Dr Liu said: "Our data provide strong assurance that the previously described efficacy of hormonal male contraceptives is coupled with highly predictable recovery to sperm characteristics that are compatible with fertility.
"These findings thereby increase the promise of new contraceptive drugs allowing men to share more fairly the satisfaction and burden of family planning."
David Baird, professor of reproductive endocrinology at the University of Edinburgh said: "This shows that, although there is a bit of variation between individuals, men get fertility back in three to four months.
"It's what we've all suspected, but it's nice to see it shown.
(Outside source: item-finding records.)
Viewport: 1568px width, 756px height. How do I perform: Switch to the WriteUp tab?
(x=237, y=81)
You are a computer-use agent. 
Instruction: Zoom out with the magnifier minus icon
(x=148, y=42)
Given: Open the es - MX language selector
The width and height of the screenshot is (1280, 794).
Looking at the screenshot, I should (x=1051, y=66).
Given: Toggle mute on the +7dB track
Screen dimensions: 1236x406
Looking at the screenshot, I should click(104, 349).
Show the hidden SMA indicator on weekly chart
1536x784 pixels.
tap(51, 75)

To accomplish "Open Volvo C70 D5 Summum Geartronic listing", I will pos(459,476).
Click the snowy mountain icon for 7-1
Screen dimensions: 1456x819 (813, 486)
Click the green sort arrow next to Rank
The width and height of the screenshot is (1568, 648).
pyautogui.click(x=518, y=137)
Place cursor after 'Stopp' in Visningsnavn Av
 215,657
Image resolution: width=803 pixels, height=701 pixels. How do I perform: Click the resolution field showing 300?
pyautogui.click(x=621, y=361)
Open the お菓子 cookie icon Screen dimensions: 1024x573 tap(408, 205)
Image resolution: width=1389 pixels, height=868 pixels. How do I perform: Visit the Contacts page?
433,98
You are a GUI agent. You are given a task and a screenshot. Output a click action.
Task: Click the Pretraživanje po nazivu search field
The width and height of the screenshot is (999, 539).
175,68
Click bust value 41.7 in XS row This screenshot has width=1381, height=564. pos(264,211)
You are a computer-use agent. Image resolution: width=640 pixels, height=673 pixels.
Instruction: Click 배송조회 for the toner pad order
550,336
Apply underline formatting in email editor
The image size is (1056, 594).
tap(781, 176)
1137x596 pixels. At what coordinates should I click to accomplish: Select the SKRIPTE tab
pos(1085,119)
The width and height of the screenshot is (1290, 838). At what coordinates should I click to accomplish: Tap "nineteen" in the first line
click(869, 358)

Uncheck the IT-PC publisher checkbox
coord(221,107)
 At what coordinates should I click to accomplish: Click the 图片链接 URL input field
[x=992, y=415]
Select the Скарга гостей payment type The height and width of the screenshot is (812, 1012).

It is reassuring."
He said research carried out by his team, looking at couples in Edinburgh, Africa and Asia, had found the majority of men would use hormonal contraception - and the majority of women would trust their partners to do so.
However, far fewer women said they would trust men in general to use the contraceptive.
Toni Belfield, of the Family Planning Association, said: "It's important that research continues to provide a range of options for both men and women in order that good confident choices can be made.
"It will be good news when the method is finally available, although this will be some years away."